Я открыл глаза и посмотрел на девушку рядом. В точности такую, как я описал. Она глядела на меня и улыбалась. А потом сказала:
- И парень ей под стать, да?
- Конечно, - согласился я и потянулся.
Утренние лучи солнца, пройдя через витражи, раскидывали по полу разноцветные фишки. "Витражи - это хорошо, это правильно", - подумал я и сел на кровати. Моя спутница обняла меня сзади и прижалась к моей спине. Теплая, словно оранжевый осенний день, да.
- Думаю, - сказал я, - что если бы о нас написали историю, то тот, кто дочитал бы ее до конца, сразу же взялся бы перечитывать с начала.
- Правда? - Она положила голову мне на плечо. Помолчав, добавила: - Похоже, тебе сегодня захотелось поиграть в любовь.
Я набрал в грудь воздуха, чтобы ответить, но она меня опередила:
- Кажется, в дверь стучат!
- Послышалось, - буркнул я, но невольно прислушался. Теперь стук был отчетливым.

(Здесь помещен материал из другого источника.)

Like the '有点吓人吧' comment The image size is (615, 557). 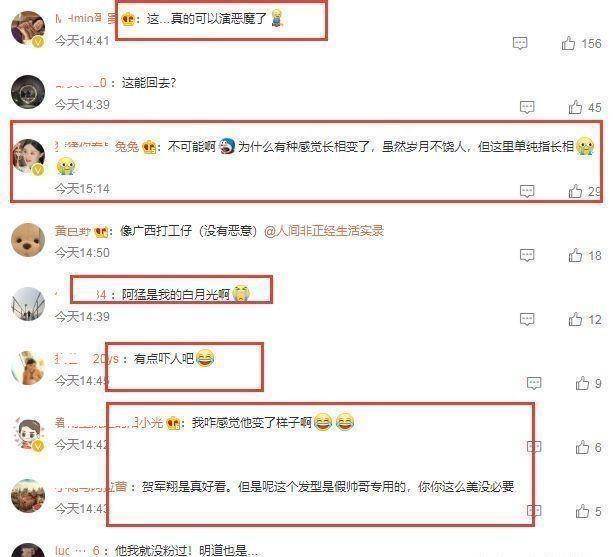pos(582,383)
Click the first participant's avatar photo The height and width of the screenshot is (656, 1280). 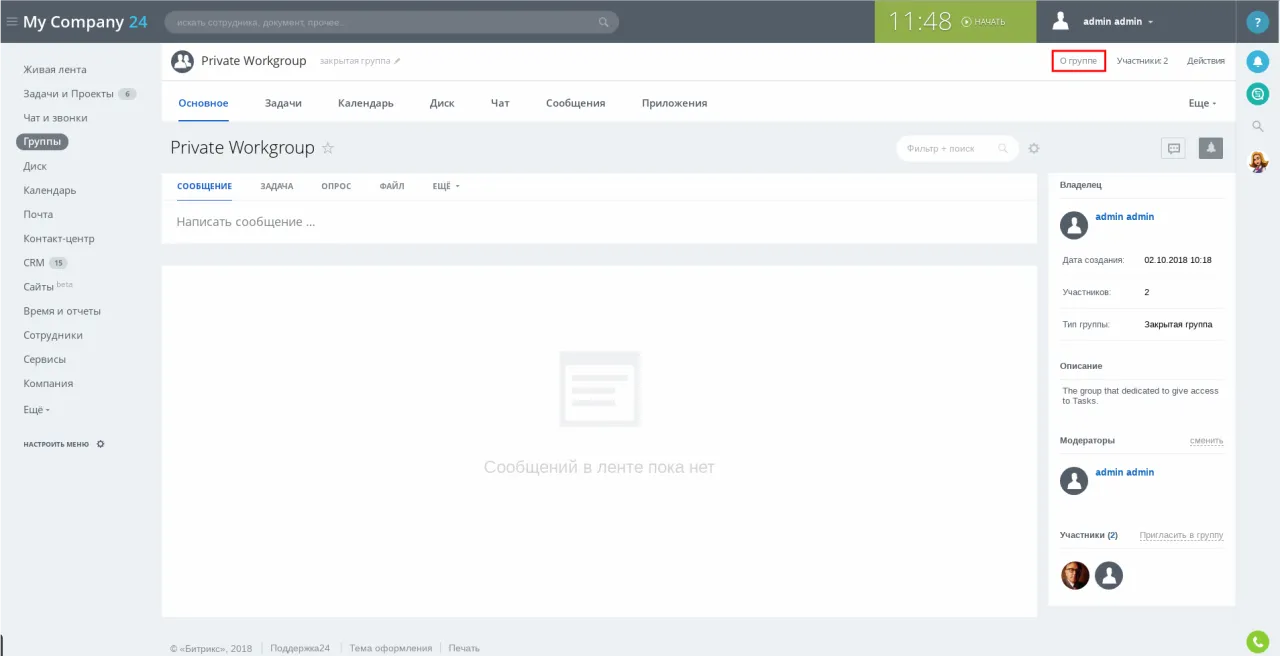click(x=1075, y=575)
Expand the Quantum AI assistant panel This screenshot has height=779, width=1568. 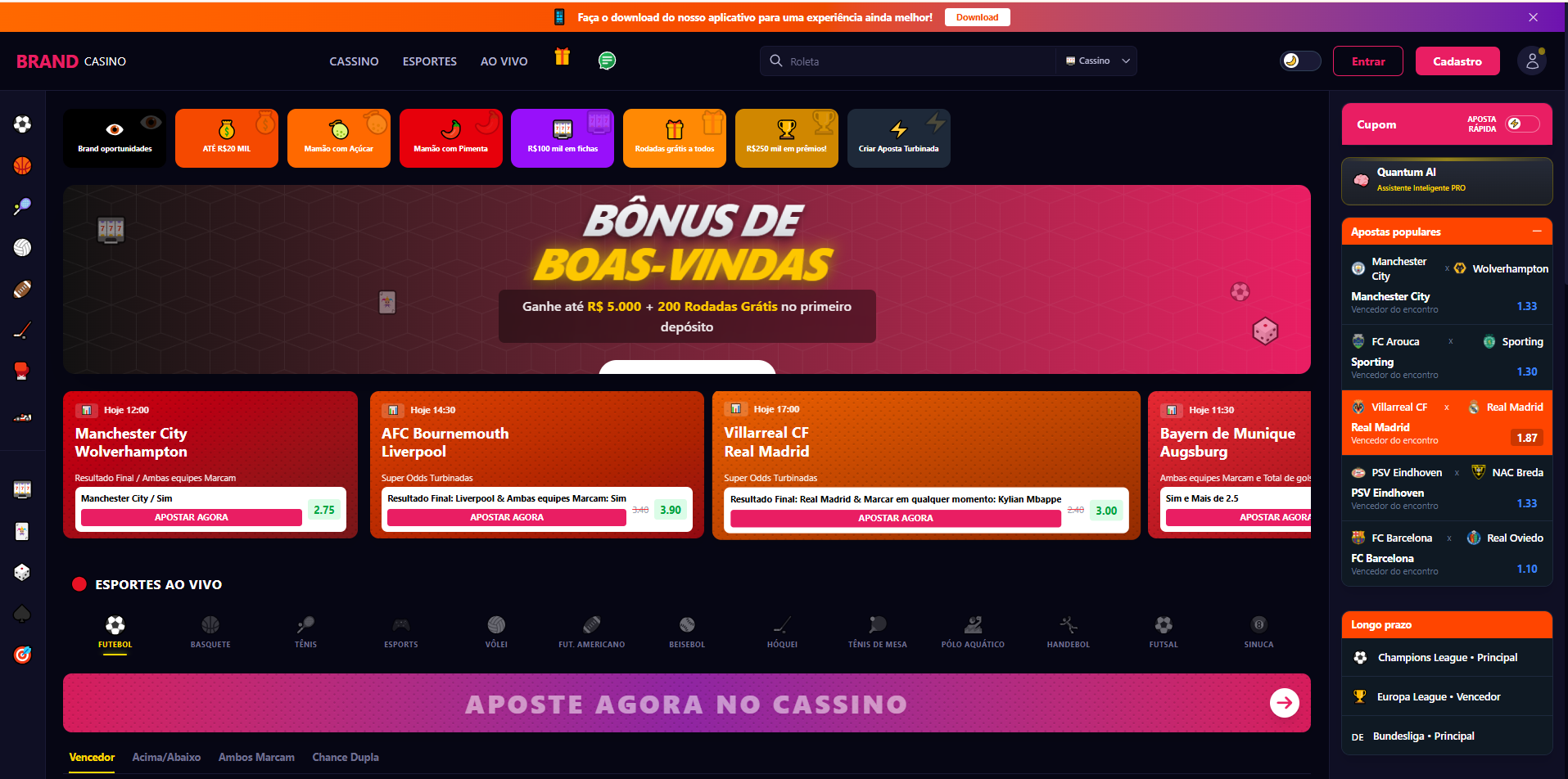click(x=1447, y=181)
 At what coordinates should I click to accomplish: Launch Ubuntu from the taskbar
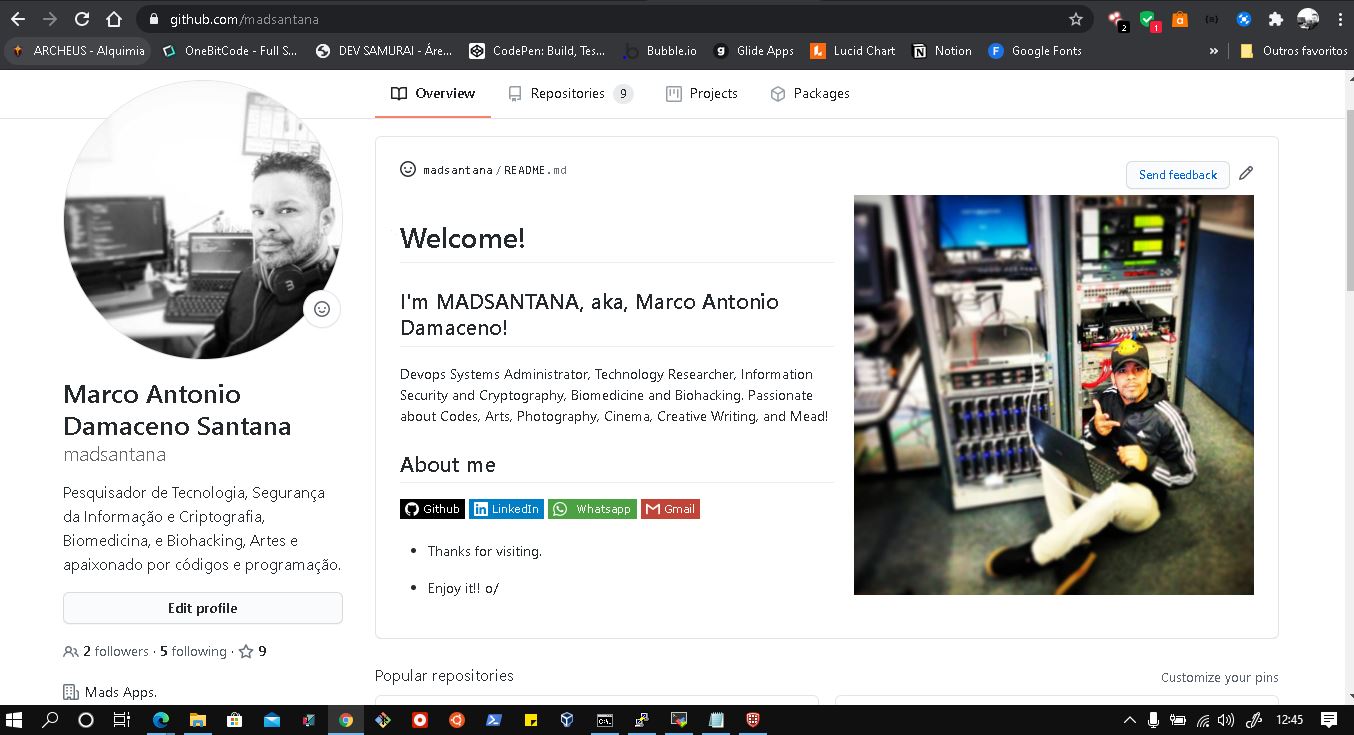pos(456,719)
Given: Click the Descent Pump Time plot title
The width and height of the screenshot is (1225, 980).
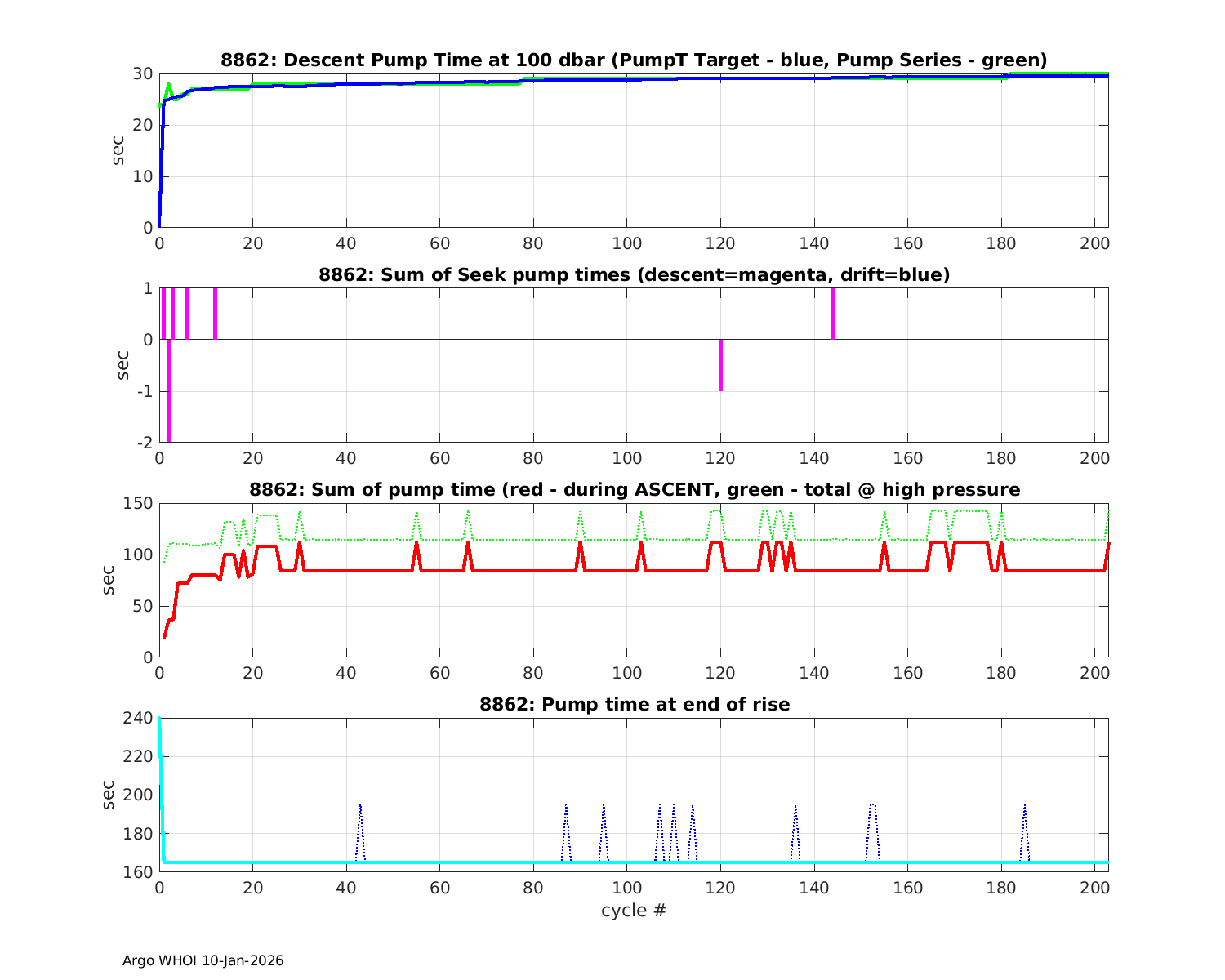Looking at the screenshot, I should (634, 60).
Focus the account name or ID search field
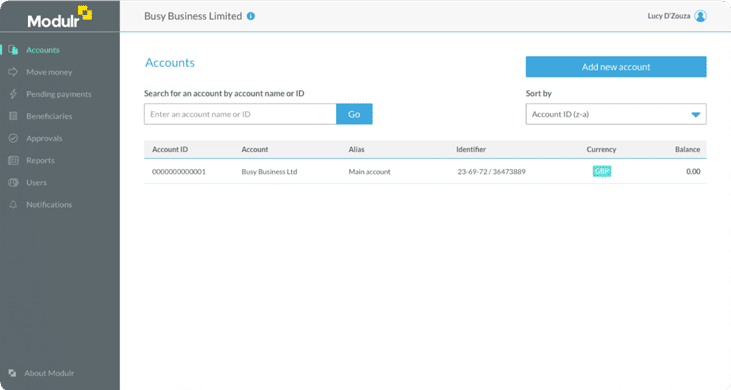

Я высвободился из объятий и укоризненно посмотрел в насмешливые глаза, тут же ставшие слегка виноватыми, но не менее насмешливыми.
Что тут сказать? Взгляд, от которого немеешь...
Стук зазвучал настойчивее.
- Сейчас! - крикнул я и поднялся с кровати.
- Одежда на сундуке, - подсказали мне извиняющимся тоном, но я не оглянулся.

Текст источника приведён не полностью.